* Things to do *
(1) Answer from the INSET passage:
(a) What range of lengths do INSET courses have?
(b) Which EU professional development scheme proved the most successful?
(c) Which institutions provide INSET for primary school teachers?
(2) In the INSET passage, turn the paragraph beginning "The polytechnics and Colleges of Higher Education provide" into a short bulleted list that keeps its main facts.

2.2.1.2. Structure of the Programmes
There are no special regulations here other than that the programmes should suit the participants, but the problem of teacher substitution in schools causes INSET courses to be generally short. They may vary in length from a half-day to three or four days.
2.2.1.3. Practical Training
There is no such requirement or provision. Once a teacher always a teacher! There is not even a formal system of guidance for beginning teachers. INSET programmes tend to be knowledge-orientated rather than skills-orientated.
2.2.1.4 Impact of EU Programmes
In view of the non-committal nature of INSET, less than 1 per cent of practising teachers have taken part in EU professional development schemes. Of these LINGUA proved the most successful.
2.2.2. At Non-University Level
2.2.2.1. The Curriculum
The polytechnics and Colleges of Higher Education provide state-of-the-art surveys on language and literature at Grade-Two level, along with courses on developments in teaching methodology, educational theory and classroom management. They also provide INSET for primary school teachers. The quality of the courses varies, practical applicability is limited, and there is little or no relationship to initial training (Zwarts, 1996:235).
2.2.2.2. Structure of the Programmes
See observations under 2.2.1.2.
2.2.2.3. Practical Training
See observations under 2.2.1.3.
2.2.2.4. Impact of EU Programmes
On the whole teachers have not availed themselves of the opportunities for their professional development offered by EU Programmes (see 2.2.1.4). However, most Colleges of Higher Education took part in Erasmus ICP's which enabled them to establish contacts with other European Colleges of Higher Education to collaborate on the provision of INSET with an international dimension (Vroegop, 1996:10).

* Dataset section *
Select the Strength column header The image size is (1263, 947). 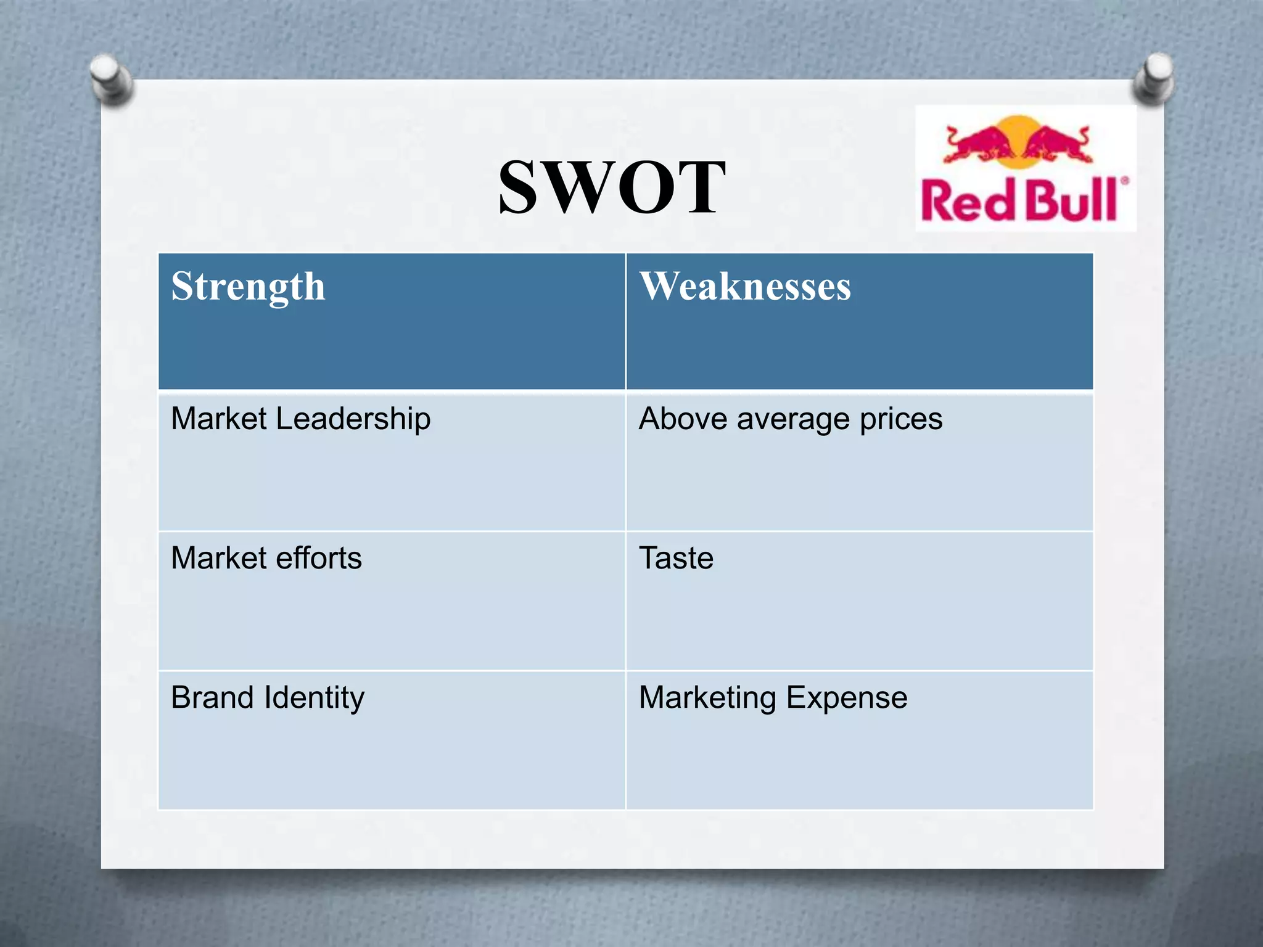(x=248, y=287)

* Results of the tasks *
(1)
(a) From a half-day to three or four days.
(b) LINGUA.
(c) The polytechnics and Colleges of Higher Education.

(2)
- Polytechnics and Colleges of Higher Education offer state-of-the-art surveys on language and literature at Grade-Two level.
- They also offer courses on developments in teaching methodology, educational theory and classroom management.
- They provide INSET for primary school teachers.
- Course quality varies, and practical applicability is limited.
- The courses have little or no relationship to initial training (Zwarts, 1996:235).